When the Toronto International Film Festival moved into the Ryerson Theatre, the chance of meeting a director was limited to glances from behind a velvet rope.

With the Young Cuts International Film Festival, you’re likely to be standing next to one in your OSAP line.

Young Cuts is intended to showcase the work of directors aged 14 to 24, and features the work of several Ryerson students.

Gray Christmas

Mike Donis’s career began at age 5 when he sat down on a 40-foot bee.

The Honey, I Shrunk The Kids ride at Disneyworld inspired young Donis’s first movie. A little post-production magic later and “Rick Moranis was just swinging his baseball bat at us and we were flying around him,” said Donis, who went home and created the short film The Shrinking Machine, simulating the effect by using start-stop filming with large and small Ninja Turtle action figures.

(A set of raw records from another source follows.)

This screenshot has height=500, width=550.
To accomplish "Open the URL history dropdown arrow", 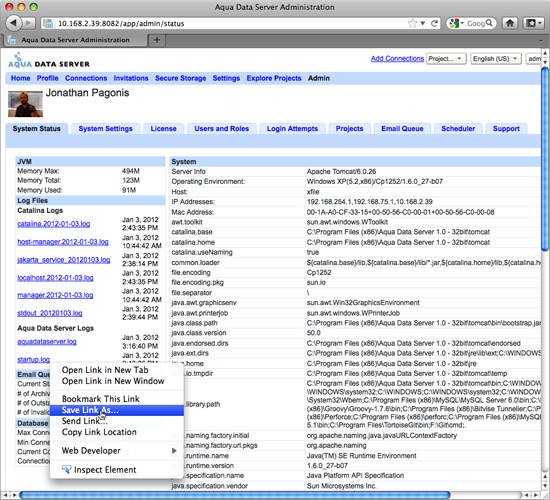I will 423,24.
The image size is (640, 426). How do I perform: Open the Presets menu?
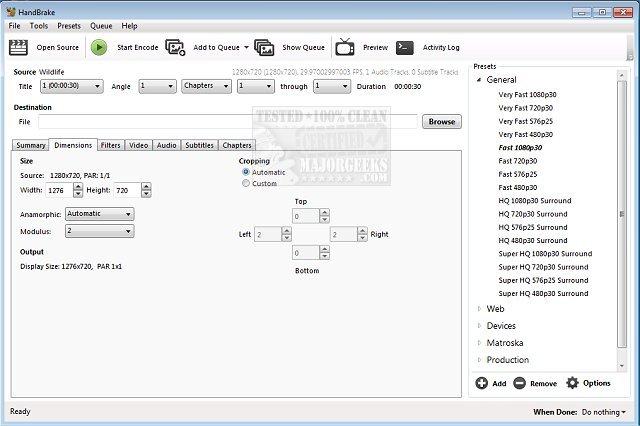69,25
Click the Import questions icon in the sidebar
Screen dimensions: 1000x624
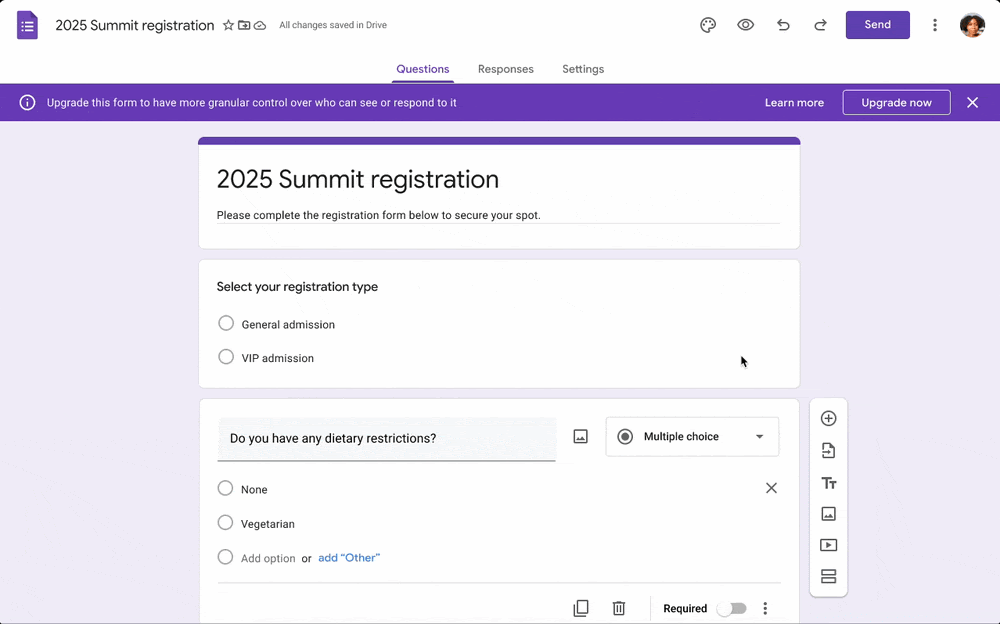click(828, 450)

To this day, Donis, 19, who enrolled in night film classes last year, continues to be innovative with his work. In his movie, Gray Christmas, which consists of three intertwining storylines, Donis toys with the traditional linear structure. ”

It was more of an exercise to see if I could do it,” Donis said. “It also asks a lot more from the audience.”

This director not only asks a lot from the audience, but his cast, too. Lead actress Danielle Gonzalez, played a prostitute, braving -20 C temperatures outfitted in only a short skirt. “We think she got hypothermia. She had red streaks on her legs.”

Donis looks back fondly on the movie-making experience, as it made him the filmmaker he is today. But in retrospect, Donis can see the differences between the filmmaker he was then and the one he is now.

“I made this film while on a Tarantino high. I got carried away with swear words,” he said, laughing.

Bolivia

In 2003, Brian Dunn packed his bags and left Mississauga for Bolivia. Upon his return three weeks later, Dunn, 21, found himself with the makings of Bolivia, his first documentary. The third-year radio and television arts student travelled to South America with Hands Across The Nations, a non-profit organization dedicated to helping developing countries.

Between helping build a health centre and filming, he made friends with the children living in a women’s prison with their incarcerated parents. “It wasn’t depressing,” said Dunn. “There was still a sense of hope. Chances are these kids aren’t going to be doctors or lawyers but they were still so happy.”

It was his new friends’ spirit that gave Dunn a new perspective on life. “There they played with random things and were having a ball. Here kids need to have PSP and other gadgets. It reinforced how you don’t need things to make you happy.”

Your Eyes Open

You would think that for someone who devotes a chunk of his life to chasing down dreams, Justin T. Lee would remember his own better. “I rarely remember my dreams that vividly,” he says. The 18-year-old radio and television arts student’s submission to the film festival, Your Eyes Open, is “a romance that takes place while two people are sleeping.”

The movie is based on the idea that “your ghost or spirit leaves your body while you sleep and has its own life,” said Lee, who sees dreaming as a form of exploration. “Dreams can take you places you’re usually not accustomed to. You can experience things you otherwise would not be able to.”

Filming on the subway during rush hours gave Lee an experience he wouldn’t have had as a commuter. During the shoot, a man walked up to one of the actors, put his hands on his shoulders and screamed. The man later explained it as a way to blow off steam after a tough day at work. The entire incident was caught on tape and eventually found its place on the cutting room floor.

The episode on the subway wasn’t the only unexpected thing that came out of making the movie. “I saw things in the film I didn’t think I would,” said Lee.